→ INSTRUCTIONS FOR THE TASK:
Would you please repeat the data exactly as given?

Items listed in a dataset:
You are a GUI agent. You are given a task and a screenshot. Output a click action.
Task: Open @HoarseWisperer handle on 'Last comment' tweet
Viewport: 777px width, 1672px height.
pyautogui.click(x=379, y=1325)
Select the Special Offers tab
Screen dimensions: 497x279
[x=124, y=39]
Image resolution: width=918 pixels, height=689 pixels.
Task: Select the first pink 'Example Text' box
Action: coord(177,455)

→ EXERCISE RESULT:
You are a GUI agent. You are given a task and a screenshot. Output a click action.
Task: Open @HoarseWisperer handle on 'Last comment' tweet
Viewport: 777px width, 1672px height.
pyautogui.click(x=379, y=1325)
Select the Special Offers tab
Screen dimensions: 497x279
[x=124, y=39]
Image resolution: width=918 pixels, height=689 pixels.
Task: Select the first pink 'Example Text' box
Action: coord(177,455)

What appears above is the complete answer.